*Polecenie pisemne:* Proszę przepisać słowo w słowo tę część tekstu o wystawie w Zamościu, która zaczyna się od słów zawierających „Nasz Janów też”, a kończy na „procesy zachodzące współcześnie.”.

*Wybrany fragment:*
_____
Podczas zwiedzania obejrzano eksponaty uzupełnione rycinami i opisami, co czyni wystawę bardziej dostępną.

Całość pozwala zrozumieć intencje władców Polski od początków jej powstania, polegającą na umiejętnym zawieraniu sojuszy i budowie umocnień na kresach. Jednym z elementów na wschodzie była Ordynacja na czele z Zamościem, gdzie właściciel miał kosztowny obowiązek utrzymania fortyfikacji i  proporcjonalnej do majątku siły zbrojnej, używanej do obrony kraju i podkreślania pozycji Ordynata.

Nasz Janów też uczestniczył w działaniach Ordynacji jako miasto prywatne a po utworzeniu w Zamościu twierdzy (1820 r.) – jako stolica Obwodu Zamojskiego.

Do Muzeum Zamojskiego warto pojechać, by zapoznać się ze zbiorami podstawowych działów: archeologii, etnografii i historii. Tamtejsze wystawy stałe i czasowe spełnią oczekiwania osoby interesującej się przeszłością oraz starającej się zrozumieć procesy zachodzące współcześnie.
_____
*Dane wskazywania celu:*
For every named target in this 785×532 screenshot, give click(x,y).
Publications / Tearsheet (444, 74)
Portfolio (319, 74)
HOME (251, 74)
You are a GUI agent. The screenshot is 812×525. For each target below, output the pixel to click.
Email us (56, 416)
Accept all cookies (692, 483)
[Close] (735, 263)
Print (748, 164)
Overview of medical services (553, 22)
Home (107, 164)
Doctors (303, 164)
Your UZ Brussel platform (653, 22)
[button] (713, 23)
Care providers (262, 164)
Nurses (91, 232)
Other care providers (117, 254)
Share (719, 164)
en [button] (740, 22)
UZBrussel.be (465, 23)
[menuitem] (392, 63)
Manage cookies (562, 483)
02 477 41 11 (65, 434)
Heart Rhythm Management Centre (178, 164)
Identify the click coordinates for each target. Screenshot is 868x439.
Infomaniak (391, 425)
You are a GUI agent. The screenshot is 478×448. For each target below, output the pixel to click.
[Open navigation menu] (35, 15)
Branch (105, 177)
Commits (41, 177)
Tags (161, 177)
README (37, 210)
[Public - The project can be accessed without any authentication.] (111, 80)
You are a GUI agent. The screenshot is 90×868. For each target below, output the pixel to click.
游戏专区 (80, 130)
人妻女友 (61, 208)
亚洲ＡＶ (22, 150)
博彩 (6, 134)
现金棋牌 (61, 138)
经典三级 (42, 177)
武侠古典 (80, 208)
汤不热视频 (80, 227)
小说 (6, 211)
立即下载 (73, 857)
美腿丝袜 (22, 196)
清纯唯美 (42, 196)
_____
*Odpowiedź pisemna:*
Nasz Janów też uczestniczył w działaniach Ordynacji jako miasto prywatne a po utworzeniu w Zamościu twierdzy (1820 r.) – jako stolica Obwodu Zamojskiego.

Do Muzeum Zamojskiego warto pojechać, by zapoznać się ze zbiorami podstawowych działów: archeologii, etnografii i historii. Tamtejsze wystawy stałe i czasowe spełnią oczekiwania osoby interesującej się przeszłością oraz starającej się zrozumieć procesy zachodzące współcześnie.